I passed through another segment of this city into another curved street, which had more people, for there were shops here, and booths and stalls. This street was a complete circle inside the outermost one, and was a market all its way – and like every market I have seen anywhere, was all animation and busyness. Another band of buildings, another street, full of cafés and restaurants and gardens. This was thronged, and a healthier friendlier crowd I have never seen. A pervasive good humour was the note of this place, amiability – and yet it was not clamorous or hectic. And I noted that despite the noise a crowd must produce, this did not impinge on the deep silence that was the ground note of this place, the music in its inner self, which held the whole city safe in its harmonies. More circles of buildings and streets: I was nearing the centre now, and was looking for grandiosities and pomps that are always a sign of the Degenerative Disease. But there was nothing of that kind: when I came out into the one central area, where the public buildings stood, made of the same golden-brown stone, all was harmony and proportion. Not in this city could it be possible for a child being brought by its parents to be introduced to the halls, towers, centres of its heritage, to feel awed and alienated, to know itself a nothing, a little frightened creature who must obey, and watch for Authority. Long sad experience had taught me to watch for this … but on the contrary, anyone walking here, among these welcoming warm-coloured buildings, must feel only the closeness, the match, between individual and surroundings.

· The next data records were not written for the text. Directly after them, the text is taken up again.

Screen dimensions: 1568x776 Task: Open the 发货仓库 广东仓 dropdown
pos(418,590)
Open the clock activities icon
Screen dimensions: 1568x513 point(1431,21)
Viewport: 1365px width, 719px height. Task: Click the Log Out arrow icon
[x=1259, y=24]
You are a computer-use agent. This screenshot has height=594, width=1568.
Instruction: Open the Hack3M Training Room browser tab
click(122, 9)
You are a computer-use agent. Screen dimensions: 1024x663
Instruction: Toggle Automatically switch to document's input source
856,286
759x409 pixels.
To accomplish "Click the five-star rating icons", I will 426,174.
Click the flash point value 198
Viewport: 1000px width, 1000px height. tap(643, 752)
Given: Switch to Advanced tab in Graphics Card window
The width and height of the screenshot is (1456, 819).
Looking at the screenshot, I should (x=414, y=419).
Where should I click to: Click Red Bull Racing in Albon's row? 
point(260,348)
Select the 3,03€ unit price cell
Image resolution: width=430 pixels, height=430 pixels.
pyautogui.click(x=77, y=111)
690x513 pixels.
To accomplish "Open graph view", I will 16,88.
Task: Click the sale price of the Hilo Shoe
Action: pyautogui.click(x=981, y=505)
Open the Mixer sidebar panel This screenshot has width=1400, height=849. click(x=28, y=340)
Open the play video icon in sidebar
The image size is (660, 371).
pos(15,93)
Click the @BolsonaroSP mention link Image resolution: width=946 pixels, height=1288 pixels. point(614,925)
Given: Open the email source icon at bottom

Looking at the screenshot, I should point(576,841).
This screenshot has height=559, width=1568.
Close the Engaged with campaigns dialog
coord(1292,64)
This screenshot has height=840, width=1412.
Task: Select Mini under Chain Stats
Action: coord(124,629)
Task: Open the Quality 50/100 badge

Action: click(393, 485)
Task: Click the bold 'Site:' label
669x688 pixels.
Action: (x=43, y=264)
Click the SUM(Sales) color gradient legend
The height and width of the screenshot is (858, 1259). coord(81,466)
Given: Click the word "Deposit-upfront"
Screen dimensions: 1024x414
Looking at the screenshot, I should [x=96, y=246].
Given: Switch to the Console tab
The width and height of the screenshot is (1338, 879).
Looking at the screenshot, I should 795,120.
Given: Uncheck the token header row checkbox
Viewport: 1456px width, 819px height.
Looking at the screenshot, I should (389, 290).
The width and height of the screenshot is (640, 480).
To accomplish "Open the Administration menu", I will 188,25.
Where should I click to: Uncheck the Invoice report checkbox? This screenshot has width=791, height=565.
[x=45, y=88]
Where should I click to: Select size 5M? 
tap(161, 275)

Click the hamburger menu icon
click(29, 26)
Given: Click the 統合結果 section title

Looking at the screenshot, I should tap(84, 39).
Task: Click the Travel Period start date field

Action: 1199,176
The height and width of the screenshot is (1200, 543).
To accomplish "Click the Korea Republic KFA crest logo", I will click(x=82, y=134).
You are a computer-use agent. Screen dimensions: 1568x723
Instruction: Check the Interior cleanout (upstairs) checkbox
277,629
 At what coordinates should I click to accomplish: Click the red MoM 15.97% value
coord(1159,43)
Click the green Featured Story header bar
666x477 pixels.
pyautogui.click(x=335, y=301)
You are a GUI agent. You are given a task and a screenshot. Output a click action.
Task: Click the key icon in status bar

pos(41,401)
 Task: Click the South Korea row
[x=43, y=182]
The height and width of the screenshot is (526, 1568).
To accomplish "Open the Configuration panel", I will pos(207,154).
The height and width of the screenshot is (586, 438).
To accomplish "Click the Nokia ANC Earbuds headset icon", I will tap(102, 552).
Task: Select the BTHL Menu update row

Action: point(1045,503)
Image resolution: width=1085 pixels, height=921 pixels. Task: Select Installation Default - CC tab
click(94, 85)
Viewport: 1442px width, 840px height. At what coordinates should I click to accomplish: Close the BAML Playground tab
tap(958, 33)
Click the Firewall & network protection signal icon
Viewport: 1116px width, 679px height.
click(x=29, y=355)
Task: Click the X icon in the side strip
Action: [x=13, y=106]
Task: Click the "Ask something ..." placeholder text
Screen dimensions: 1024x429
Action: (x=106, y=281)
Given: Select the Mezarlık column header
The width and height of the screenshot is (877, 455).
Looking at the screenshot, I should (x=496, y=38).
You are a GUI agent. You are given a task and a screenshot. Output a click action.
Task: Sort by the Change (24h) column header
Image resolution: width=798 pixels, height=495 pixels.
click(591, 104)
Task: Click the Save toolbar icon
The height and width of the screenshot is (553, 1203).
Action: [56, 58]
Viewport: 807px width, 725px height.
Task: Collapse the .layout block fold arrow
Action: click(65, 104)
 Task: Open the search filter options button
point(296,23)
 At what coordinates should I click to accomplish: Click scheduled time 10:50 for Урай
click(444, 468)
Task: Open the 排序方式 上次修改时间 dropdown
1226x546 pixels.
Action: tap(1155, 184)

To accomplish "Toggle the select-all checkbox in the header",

I was not as acclimatized as I should be, to undertake the difficulties of my task … and I was sorrowful, and unable to control it. I sat for a while on the raised edge of a small lake circling a fountain, and watched children playing unafraid among the buildings, women idling in groups, men by themselves, talking, men and women in mixed groups sitting, or walking or strolling. It was all pervaded by the clear light of the plateau and the heat that was not too strong because of the many fountains and trees and flowers. And it was full of the strong quiet purpose which I have always found to be evidence, anywhere – city, farm, or groups of people and on any planet – of the Necessity, the ebbs and flows and oscillations of the Lock.